Cependant, nous souhaitons explorer une piste supplémentaire. En effet, le nouveau template de landing page est conçu pour valoriser la présence d’images afin de constituer « un design immersif » pour le visiteur. Cette direction artistique et rédactionnelle se traduit par l’affichage d’une photographie haute définition full-width (c’est-à-dire qui occupe toute la largeur de la page web) sous le header.

Or, ce type de choix de conception a un impact sur les performances de chargement et donc, sur la rapidité d’affichage des landing pages. Afin de nous en assurer, nous mesurons la vitesse de chargement des pages étudiées en utilisant l’outil webpagetest.org. Nous mettons ensuite en relation le temps de chargement des landing pages avec les taux de rebond constatés (cf. graph 5) :

Graph 5 : Taux de rebond des landing pages en fonction de leur vitesse de chargement

 

On constate qu’il y a bien une relation linéaire entre la vitesse d’affichage des pages et leur taux de rebond. Plus le temps de chargement est long et plus le taux de rebond est élevé. Les performances du service digital, notamment en termes de rapidité de chargement sont donc cruciales pour la qualité de l’expérience client.

 

Conclusion

Cette étude de cas met en évidence les enseignements suivants :

  • L’expérience d’usage commence avant l’interaction entre l’utilisateur et le service.
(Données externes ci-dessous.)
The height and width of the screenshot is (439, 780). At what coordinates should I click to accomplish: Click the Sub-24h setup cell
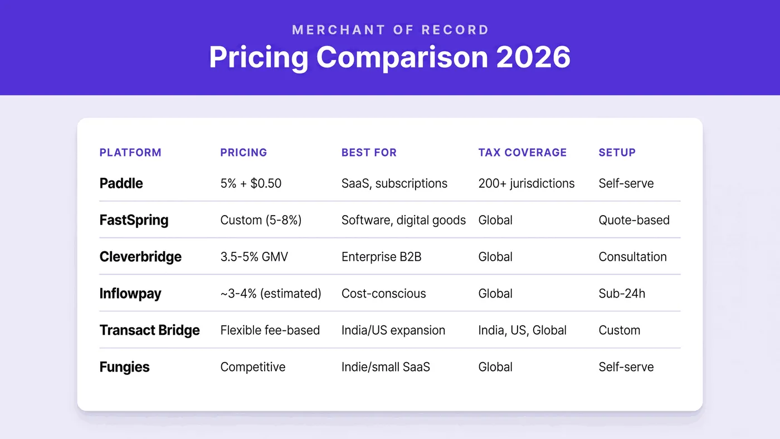click(622, 294)
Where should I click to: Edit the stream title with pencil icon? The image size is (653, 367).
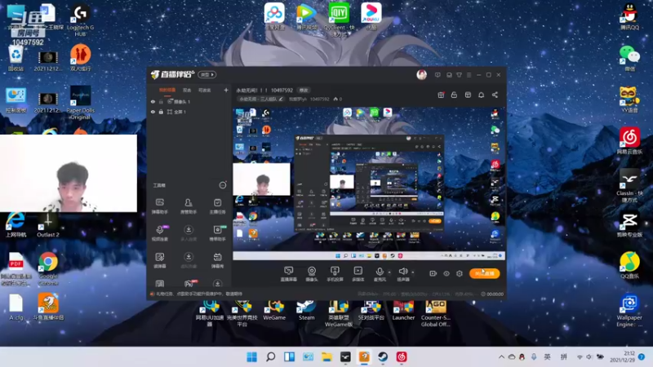281,99
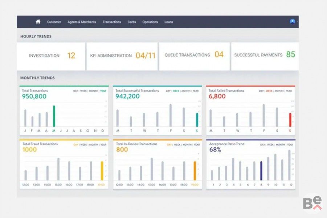Click the red Sunday bar in Failed Transactions
This screenshot has height=218, width=327.
pyautogui.click(x=290, y=120)
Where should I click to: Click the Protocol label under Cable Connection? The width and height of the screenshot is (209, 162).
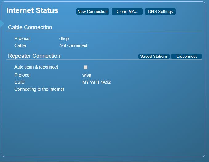pos(22,39)
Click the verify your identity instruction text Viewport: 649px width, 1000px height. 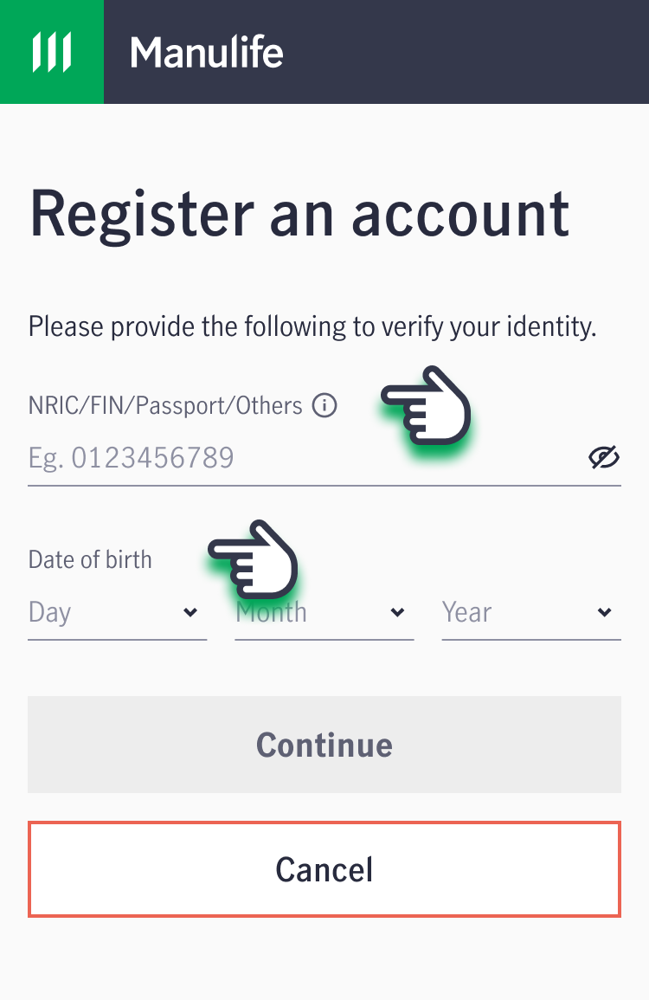point(312,326)
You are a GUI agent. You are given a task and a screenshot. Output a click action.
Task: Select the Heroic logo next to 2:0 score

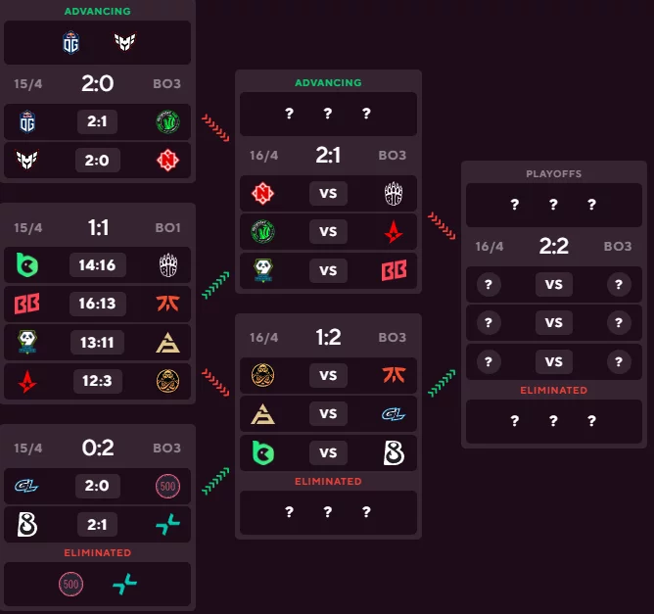(27, 160)
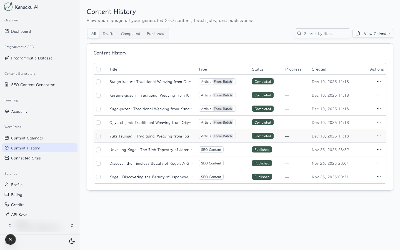This screenshot has height=250, width=400.
Task: Open actions menu for Kogei: Discovering row
Action: (x=379, y=177)
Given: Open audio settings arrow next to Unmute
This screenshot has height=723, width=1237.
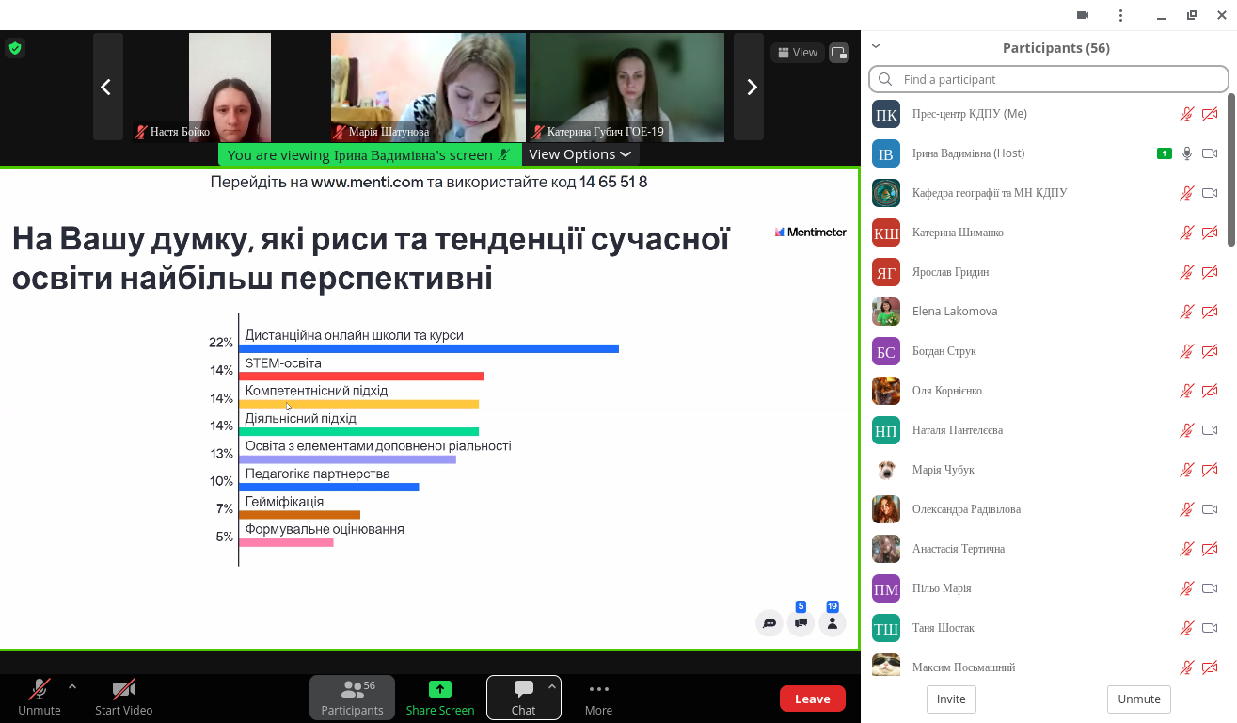Looking at the screenshot, I should tap(72, 687).
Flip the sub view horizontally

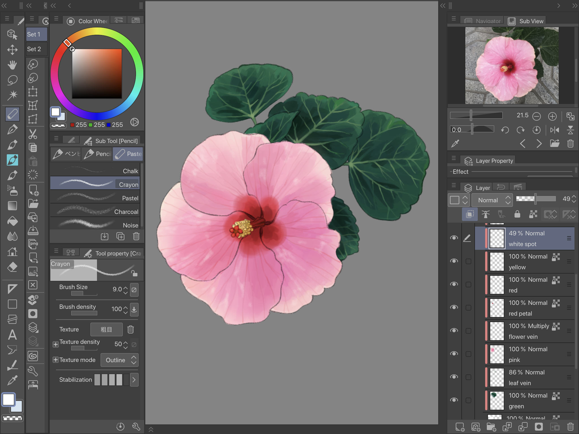(554, 130)
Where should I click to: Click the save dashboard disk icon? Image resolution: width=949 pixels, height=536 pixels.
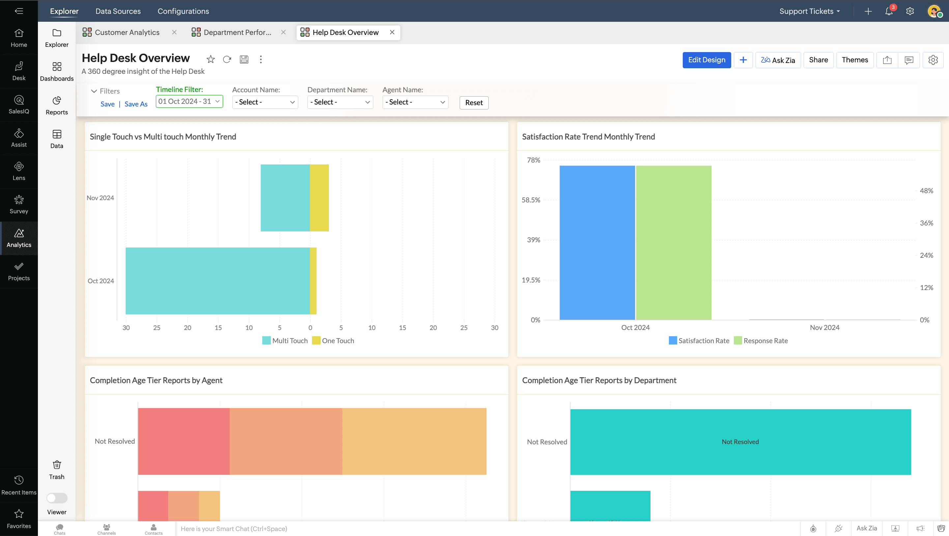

Des facteurs tels que le type d’appareil ou le canal d’accès à des landing pages ont un un effet sur leur taux de rebond. Cela offre deux axes de diminution du taux de rebond:
    • Faire diminuer le taux de rebond pour le trafic issu du display.
    • Ou augmenter la part du trafic provenant de sources ayant un meilleur taux de rebond.
  • Toutefois, cet effet peut être plus ou moins fort, voire absent ou même inverse selon les landing pages. La landing page 3 a notamment témoigné d’un profil de données très différents des autres. Bien qu’elle génère trop peu de trafic pour peser sur les totaux, cela montre qu’il ne faut pas faire la moyenne de données avant un examen détaillé. On risque alors de masquer les spécificités propres à chaque groupe d’observations, et ainsi perdre une information potentiellement précieuse.
  • Les performances du service digital, notamment en termes de rapidité de chargement sont cruciales pour la qualité de l’expérience. Si la conception d’une interface qui prend en considération les émotions des utilisateurs est un vecteur évident de la qualité de l’expérience (design immersif), elle ne doit cependant pas se faire au détriment de la performance, sous peine d’avoir les effets inverses de ceux escomptés.
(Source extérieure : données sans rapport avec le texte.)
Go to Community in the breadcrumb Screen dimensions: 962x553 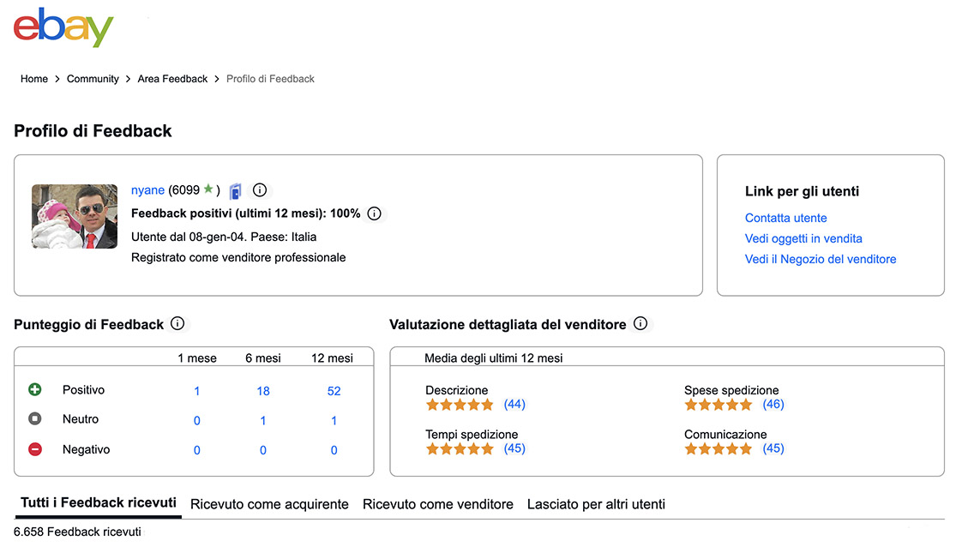pos(93,79)
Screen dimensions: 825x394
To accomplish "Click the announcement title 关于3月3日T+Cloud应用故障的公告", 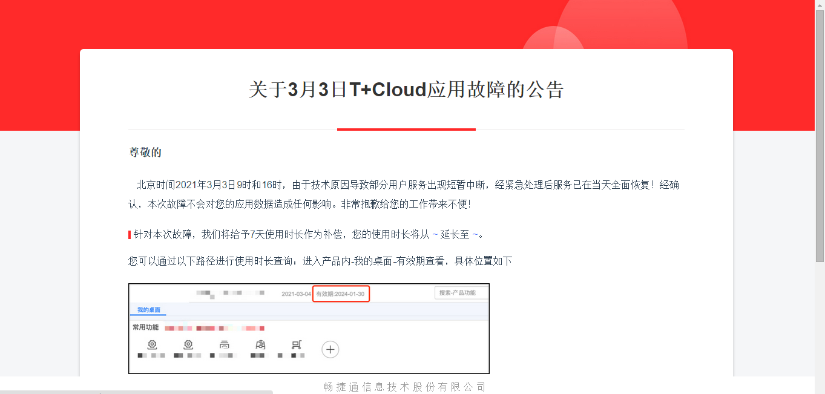I will [x=406, y=90].
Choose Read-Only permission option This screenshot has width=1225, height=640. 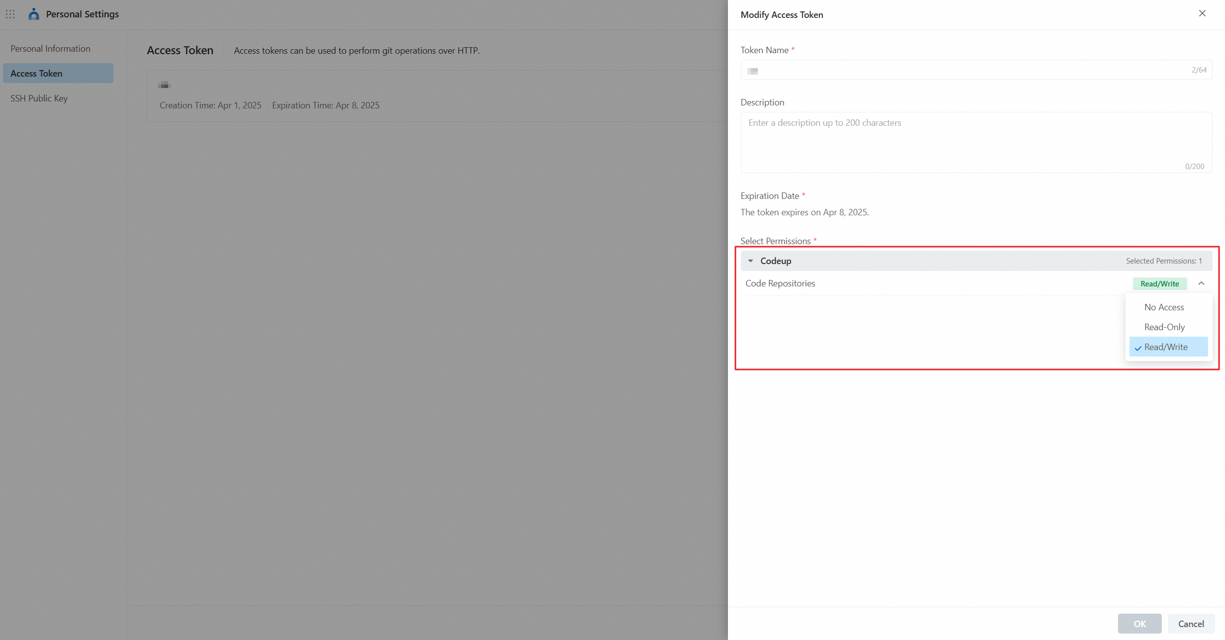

Pour finir, elle montre qu’il est indispensable d’analyser multiples sources de données pour comprendre des phénomènes aussi complexes que les comportements humain. Cela n’est possible qu’en combinant les méthodes qualitatives et quantitatives. En multipliant les sources, on peut ainsi vérifier si elles sont cohérentes les unes avec les autres, et renforcer nos présomptions par un faisceau d’indices si l’on ne dispose pas de preuves irréfutables.